PROMPT: Tally the lines of these entries that include "starting"; respond with only that tally.

── SUPPLIED RECORDS

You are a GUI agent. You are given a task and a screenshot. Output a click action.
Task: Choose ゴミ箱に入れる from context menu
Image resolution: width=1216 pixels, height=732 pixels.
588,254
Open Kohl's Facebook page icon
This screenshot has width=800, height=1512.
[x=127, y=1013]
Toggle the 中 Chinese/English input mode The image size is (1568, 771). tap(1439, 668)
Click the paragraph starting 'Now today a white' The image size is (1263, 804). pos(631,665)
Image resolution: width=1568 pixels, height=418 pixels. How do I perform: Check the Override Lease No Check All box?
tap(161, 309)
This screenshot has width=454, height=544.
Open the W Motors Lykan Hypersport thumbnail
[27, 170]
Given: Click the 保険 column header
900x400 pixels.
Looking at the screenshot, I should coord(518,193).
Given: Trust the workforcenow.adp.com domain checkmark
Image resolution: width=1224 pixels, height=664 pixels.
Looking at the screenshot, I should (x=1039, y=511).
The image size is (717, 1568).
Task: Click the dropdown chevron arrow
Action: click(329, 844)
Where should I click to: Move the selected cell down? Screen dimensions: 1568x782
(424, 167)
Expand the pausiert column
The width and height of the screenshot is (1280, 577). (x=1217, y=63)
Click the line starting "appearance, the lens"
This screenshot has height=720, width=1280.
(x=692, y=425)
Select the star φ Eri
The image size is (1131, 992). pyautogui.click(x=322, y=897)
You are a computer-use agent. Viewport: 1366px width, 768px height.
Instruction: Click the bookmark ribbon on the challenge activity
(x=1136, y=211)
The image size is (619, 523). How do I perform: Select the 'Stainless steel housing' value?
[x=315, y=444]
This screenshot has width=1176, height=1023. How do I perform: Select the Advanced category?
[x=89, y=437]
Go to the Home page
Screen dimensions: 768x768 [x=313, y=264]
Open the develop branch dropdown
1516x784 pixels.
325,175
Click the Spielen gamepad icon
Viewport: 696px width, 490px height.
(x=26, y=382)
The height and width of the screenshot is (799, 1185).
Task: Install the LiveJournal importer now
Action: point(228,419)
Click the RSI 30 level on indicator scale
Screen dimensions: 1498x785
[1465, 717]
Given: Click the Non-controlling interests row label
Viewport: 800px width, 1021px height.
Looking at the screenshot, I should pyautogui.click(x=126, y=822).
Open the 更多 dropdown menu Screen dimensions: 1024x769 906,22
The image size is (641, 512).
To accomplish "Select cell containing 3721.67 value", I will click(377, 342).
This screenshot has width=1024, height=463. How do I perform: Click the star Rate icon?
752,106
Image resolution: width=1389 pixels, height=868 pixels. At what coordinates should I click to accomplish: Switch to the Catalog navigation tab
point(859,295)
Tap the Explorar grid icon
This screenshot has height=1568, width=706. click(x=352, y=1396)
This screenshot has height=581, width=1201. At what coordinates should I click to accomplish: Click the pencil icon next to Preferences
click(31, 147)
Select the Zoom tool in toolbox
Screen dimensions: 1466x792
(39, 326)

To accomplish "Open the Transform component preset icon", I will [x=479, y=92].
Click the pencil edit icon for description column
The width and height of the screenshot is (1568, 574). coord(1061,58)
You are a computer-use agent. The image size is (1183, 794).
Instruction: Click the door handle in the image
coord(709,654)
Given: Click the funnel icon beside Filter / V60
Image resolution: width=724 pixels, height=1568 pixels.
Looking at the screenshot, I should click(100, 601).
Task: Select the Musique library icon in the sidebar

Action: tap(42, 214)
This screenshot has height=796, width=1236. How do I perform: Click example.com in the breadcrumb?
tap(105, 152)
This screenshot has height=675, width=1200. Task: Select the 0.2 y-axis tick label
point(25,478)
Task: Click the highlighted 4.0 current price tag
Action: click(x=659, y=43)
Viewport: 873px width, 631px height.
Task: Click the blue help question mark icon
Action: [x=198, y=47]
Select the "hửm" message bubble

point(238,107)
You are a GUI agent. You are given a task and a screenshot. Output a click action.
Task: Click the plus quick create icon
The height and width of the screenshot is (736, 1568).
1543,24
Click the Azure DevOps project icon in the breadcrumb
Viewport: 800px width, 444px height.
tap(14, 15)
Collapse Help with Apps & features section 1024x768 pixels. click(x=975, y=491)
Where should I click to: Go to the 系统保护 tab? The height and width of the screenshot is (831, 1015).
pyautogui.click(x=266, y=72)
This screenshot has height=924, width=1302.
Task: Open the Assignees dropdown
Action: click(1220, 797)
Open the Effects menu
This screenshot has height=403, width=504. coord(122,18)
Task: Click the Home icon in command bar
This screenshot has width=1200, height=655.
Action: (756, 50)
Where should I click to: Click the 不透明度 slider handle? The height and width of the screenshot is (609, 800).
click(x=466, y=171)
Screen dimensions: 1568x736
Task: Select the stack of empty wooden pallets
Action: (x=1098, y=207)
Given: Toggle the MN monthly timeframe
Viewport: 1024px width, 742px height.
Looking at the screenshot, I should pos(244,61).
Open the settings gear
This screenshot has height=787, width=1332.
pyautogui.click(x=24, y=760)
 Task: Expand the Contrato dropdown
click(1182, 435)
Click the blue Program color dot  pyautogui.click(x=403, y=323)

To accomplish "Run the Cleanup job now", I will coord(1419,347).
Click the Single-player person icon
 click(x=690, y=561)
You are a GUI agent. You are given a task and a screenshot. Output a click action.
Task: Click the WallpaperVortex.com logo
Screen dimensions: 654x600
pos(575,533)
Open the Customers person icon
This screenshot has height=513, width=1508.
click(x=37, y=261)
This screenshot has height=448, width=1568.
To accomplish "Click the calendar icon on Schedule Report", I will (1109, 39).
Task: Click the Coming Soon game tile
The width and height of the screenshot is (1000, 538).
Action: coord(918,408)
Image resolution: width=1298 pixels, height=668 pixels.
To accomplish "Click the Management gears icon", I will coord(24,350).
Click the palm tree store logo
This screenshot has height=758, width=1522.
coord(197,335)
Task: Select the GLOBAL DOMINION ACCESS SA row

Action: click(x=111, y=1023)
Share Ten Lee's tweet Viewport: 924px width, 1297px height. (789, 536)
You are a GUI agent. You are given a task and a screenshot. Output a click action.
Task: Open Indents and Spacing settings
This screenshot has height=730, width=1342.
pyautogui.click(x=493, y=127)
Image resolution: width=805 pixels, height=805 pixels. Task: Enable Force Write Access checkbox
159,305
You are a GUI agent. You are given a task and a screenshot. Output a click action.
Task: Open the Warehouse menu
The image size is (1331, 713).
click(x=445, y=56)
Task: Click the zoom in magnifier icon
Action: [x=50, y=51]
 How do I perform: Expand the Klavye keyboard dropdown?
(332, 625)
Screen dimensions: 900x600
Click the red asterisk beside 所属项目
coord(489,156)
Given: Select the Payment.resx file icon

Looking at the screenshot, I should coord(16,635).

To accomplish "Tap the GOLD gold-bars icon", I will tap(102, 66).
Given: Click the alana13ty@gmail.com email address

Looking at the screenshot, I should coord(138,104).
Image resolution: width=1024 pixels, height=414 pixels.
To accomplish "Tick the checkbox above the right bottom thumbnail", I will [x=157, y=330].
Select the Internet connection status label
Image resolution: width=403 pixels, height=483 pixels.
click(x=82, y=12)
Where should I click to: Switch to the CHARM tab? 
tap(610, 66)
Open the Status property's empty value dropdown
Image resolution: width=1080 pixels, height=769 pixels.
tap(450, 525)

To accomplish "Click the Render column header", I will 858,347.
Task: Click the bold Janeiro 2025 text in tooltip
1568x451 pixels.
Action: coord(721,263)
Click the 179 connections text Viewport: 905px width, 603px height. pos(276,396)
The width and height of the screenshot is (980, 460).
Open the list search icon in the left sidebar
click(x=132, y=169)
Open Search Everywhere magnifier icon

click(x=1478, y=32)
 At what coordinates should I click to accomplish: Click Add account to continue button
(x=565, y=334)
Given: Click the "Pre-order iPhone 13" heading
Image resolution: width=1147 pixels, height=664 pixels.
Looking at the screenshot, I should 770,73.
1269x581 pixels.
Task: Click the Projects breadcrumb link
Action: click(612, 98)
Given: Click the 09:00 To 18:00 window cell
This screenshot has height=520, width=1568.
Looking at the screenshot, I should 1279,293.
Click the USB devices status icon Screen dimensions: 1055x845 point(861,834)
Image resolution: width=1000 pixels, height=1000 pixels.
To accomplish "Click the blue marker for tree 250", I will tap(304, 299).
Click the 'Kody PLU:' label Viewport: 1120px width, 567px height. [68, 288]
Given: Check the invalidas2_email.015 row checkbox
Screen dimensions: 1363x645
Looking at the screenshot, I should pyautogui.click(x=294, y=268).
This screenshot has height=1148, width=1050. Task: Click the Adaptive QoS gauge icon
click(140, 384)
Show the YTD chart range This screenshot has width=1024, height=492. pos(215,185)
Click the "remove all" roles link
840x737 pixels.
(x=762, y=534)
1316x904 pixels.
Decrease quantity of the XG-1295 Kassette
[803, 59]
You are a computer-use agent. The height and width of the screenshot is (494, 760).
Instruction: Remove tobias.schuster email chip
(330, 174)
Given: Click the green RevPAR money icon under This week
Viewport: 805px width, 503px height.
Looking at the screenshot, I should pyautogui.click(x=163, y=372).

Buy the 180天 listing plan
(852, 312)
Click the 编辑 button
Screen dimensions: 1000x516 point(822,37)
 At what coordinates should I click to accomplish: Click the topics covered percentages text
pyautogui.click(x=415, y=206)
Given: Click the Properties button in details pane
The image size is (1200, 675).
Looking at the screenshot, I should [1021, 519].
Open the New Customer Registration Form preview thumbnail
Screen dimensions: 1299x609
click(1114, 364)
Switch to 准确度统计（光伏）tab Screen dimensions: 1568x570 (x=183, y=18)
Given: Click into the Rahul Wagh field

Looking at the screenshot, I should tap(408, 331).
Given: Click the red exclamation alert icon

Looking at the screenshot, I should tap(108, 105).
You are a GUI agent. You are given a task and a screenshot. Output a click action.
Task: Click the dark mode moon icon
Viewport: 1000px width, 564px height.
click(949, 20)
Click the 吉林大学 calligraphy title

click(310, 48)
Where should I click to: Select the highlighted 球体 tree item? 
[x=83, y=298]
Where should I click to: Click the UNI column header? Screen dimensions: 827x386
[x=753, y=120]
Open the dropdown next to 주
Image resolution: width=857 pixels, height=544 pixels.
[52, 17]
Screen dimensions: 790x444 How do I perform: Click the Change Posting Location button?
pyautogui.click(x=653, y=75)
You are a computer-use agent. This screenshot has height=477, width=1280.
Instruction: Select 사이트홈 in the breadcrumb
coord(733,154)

────

SOLUTION: 2